Collected data entries
————————

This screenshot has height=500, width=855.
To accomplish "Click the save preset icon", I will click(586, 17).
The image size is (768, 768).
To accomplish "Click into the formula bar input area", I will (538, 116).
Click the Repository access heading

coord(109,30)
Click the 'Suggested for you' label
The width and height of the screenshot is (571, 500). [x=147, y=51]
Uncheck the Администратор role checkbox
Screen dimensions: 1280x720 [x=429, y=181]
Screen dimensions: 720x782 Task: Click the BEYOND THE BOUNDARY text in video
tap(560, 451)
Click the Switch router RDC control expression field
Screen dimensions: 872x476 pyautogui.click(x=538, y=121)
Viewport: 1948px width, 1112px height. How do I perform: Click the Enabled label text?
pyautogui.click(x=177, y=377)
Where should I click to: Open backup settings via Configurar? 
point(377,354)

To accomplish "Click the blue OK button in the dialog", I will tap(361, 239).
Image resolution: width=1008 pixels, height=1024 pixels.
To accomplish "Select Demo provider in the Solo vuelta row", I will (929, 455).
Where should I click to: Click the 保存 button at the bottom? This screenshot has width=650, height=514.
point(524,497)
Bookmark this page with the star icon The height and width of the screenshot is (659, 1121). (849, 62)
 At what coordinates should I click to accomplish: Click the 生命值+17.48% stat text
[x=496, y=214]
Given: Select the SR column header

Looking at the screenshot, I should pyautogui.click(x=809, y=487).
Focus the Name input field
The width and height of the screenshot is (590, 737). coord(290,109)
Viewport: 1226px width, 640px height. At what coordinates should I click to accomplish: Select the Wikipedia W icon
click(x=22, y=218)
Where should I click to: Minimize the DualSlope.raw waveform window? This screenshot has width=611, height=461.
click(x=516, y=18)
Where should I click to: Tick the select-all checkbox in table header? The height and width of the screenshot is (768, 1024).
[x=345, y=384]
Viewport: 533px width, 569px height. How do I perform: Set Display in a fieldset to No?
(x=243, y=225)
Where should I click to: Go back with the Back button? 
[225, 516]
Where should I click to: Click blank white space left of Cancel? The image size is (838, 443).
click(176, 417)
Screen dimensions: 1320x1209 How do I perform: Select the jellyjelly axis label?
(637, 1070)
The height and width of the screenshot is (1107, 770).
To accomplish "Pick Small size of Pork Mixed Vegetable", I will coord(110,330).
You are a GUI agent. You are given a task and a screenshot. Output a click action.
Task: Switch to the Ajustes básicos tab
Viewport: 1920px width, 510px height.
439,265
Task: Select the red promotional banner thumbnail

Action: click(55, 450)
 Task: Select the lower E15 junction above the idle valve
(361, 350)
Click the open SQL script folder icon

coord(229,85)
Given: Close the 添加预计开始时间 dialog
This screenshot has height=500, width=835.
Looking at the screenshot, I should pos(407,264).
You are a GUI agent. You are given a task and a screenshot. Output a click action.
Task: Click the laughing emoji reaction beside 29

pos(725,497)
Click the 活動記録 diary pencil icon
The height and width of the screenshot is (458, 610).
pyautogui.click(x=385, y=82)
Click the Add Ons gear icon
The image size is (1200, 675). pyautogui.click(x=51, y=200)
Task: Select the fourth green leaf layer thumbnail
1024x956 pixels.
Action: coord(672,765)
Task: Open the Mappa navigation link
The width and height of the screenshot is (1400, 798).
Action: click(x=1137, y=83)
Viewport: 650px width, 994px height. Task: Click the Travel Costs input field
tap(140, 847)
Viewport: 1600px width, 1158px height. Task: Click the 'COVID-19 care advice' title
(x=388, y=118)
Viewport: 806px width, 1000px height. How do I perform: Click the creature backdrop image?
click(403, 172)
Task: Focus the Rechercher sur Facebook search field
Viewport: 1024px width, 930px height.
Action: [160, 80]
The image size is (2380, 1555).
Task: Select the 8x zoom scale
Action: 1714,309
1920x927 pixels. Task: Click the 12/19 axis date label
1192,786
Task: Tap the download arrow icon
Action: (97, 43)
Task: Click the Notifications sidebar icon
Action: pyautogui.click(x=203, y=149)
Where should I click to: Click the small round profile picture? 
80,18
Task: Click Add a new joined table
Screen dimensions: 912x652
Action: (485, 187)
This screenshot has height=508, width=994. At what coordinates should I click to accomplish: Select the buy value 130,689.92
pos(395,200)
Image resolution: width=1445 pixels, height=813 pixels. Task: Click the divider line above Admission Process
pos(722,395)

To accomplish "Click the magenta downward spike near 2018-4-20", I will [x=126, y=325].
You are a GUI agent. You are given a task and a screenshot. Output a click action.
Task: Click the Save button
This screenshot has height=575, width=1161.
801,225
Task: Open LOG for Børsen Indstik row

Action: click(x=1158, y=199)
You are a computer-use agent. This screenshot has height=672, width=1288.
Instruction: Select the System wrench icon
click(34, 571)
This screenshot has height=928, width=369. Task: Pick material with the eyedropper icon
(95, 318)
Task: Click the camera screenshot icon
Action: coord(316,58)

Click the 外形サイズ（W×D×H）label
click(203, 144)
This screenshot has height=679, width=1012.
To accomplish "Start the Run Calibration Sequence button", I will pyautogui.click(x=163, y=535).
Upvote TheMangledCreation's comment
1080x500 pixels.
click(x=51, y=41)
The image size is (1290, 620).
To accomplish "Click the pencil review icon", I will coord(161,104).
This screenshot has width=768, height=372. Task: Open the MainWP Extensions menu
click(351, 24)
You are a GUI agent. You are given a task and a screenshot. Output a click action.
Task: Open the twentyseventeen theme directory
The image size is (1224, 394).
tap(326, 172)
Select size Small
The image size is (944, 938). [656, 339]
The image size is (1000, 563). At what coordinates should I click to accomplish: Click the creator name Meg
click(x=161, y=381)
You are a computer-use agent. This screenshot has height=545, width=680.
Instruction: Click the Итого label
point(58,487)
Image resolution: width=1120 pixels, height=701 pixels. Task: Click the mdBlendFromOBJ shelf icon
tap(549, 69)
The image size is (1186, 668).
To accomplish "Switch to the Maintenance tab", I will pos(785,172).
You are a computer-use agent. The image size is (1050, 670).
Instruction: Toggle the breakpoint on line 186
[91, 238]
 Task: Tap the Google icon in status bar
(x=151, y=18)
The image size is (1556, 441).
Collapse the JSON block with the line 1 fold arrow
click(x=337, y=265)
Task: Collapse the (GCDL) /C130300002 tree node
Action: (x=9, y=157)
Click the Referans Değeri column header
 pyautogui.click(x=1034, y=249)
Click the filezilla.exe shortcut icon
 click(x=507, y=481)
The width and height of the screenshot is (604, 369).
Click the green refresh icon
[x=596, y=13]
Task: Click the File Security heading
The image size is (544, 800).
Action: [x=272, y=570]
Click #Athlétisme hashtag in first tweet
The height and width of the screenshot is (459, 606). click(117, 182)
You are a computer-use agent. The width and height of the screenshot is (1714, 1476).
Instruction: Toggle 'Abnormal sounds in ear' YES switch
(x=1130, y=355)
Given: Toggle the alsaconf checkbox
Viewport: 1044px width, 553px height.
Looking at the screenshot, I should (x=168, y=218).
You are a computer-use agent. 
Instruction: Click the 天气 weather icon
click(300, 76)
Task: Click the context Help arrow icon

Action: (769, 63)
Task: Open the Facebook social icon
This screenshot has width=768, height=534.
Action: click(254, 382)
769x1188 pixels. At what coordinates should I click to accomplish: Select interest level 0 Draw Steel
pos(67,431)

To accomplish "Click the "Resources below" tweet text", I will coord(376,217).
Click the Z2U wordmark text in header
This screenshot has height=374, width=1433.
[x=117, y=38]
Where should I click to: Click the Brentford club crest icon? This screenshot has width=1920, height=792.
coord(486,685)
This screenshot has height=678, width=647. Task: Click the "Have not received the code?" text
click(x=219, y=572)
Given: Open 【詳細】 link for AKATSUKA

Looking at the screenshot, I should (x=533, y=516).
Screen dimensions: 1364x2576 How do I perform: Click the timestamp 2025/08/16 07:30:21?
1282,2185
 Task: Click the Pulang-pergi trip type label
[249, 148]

————————

Examine the records and pull out every line where the string "computer" occurs.

* Result for this exercise
You are a computer-use agent. This screenshot has height=672, width=1288.
You are a computer-use agent. This screenshot has height=545, width=680.
You are a computer-use agent. The image size is (1050, 670).
You are a computer-use agent. The width and height of the screenshot is (1714, 1476).
You are a computer-use agent. 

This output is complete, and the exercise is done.